Efa had her first vet visit since joining our family 2 days ago. She is 13 weeks old and weighed in at a whopping 32 pounds at the vet. Vet says sometimes puppies are just fat. I'm disinclined to agree. 

When she lays down there's a definitive roll that pouches out from under her tummy and curls up her side. I know puppies grow in strange ways so a tuck might not always be the best way to tell health but she is a saggy belly from stem to stern. No tuck whatsoever, or waist when viewed from above. She's got a good 2" to push through on either side to find ribs. It is also all soft, not hard like wormy puppy. Vet did clear her stool sample of worms and parasites.

All that to ask, what is the best way to help bring her back to a healthy weight to protect those young joints? Would you just let her grow into the weight? Up activity her level? I'm hesitant to decrease food because she is still very young. Right now I have her on 1/2 cup per meal. 

I've just never had a puppy this tubby before. :crazy: :help:


----------



## Jax08 (Feb 13, 2009)

WOW!! Yes, get her on a diet! That is terrible for her growing joints. You should be able to feel her ribs. How about you post some pictures of her?
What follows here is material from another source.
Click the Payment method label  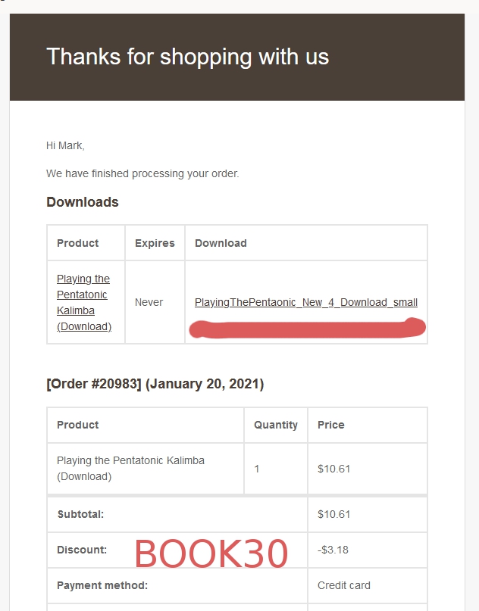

How many meals are you feeding? What are you feeding?


----------



## Kahrg4 (Dec 19, 2012)

I have her on adult kibble (same as I used with Cafall during his puppy days) with frozen raw beef femur bones but in 2-3" cross sections to gnaw on. She's getting two feedings a day of 1/2cup of kibble. There are of course training treats happening for name recognition and successful outdoor potty trips. 

I took both dogs out to a field today and they spent about an hour just running around silly. I let her set her own pace and she only took a few breaks for a couple minutes. It's about a 10 min walk to the field so we did some leash training on the way. I am worried about over exercising young joints, but especially with all the weight she's carry on them too. Am I being paranoid or is it really that fine of a line to tread?

Let me scroll through some pics I took today and see if I got any good full body shots. An all black dog is a new photography challenge.


----------



## Kahrg4 (Dec 19, 2012)

It's a bit hard to tell since she is laying on a black mat but you can see where her top line in her fur is and the roll starting to squish out behind her. 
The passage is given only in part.